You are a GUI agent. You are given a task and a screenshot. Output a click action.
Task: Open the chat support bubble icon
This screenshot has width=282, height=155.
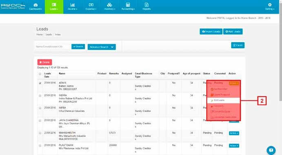271,150
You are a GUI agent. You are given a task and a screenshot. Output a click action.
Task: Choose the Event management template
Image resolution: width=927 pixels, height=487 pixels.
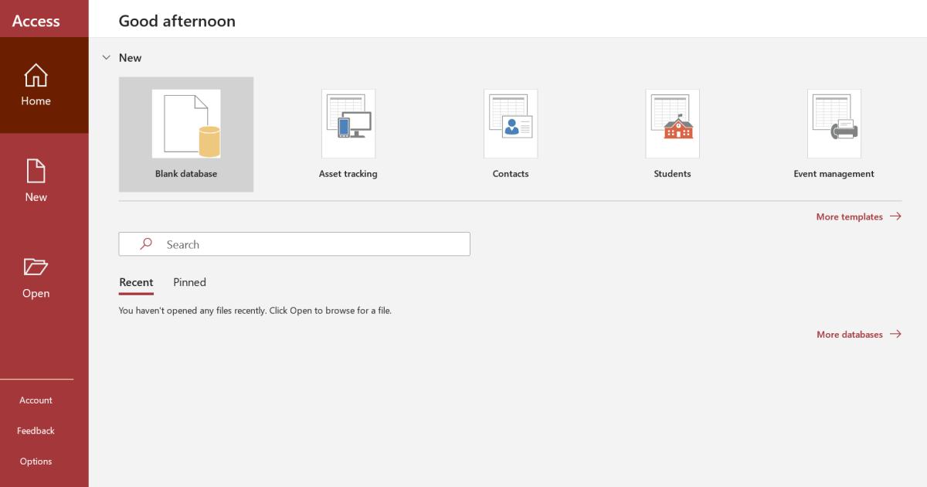pyautogui.click(x=834, y=124)
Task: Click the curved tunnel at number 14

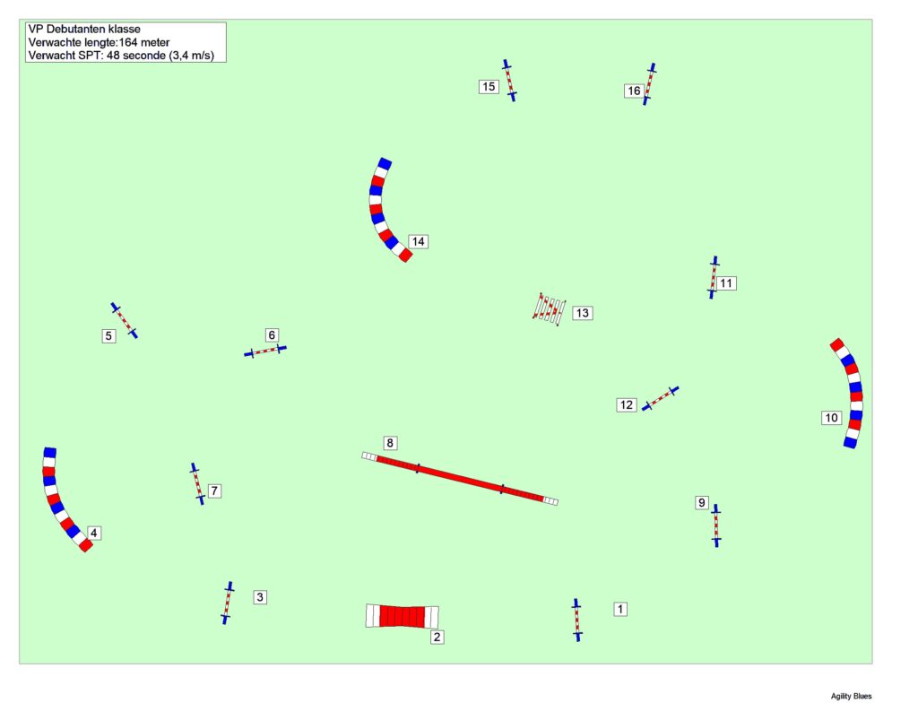Action: tap(378, 209)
——
=== Work item ===
Reprint the listing above exactly, without images.

=== Result ===
You are a GUI agent. You are given a task and a screenshot. Output a click action.
Task: Open the chat support bubble icon
This screenshot has width=282, height=155.
271,150
You are a GUI agent. You are given a task and a screenshot. Output a click action.
Task: Choose the Event management template
Image resolution: width=927 pixels, height=487 pixels.
pyautogui.click(x=834, y=124)
Task: Click the curved tunnel at number 14

Action: tap(378, 209)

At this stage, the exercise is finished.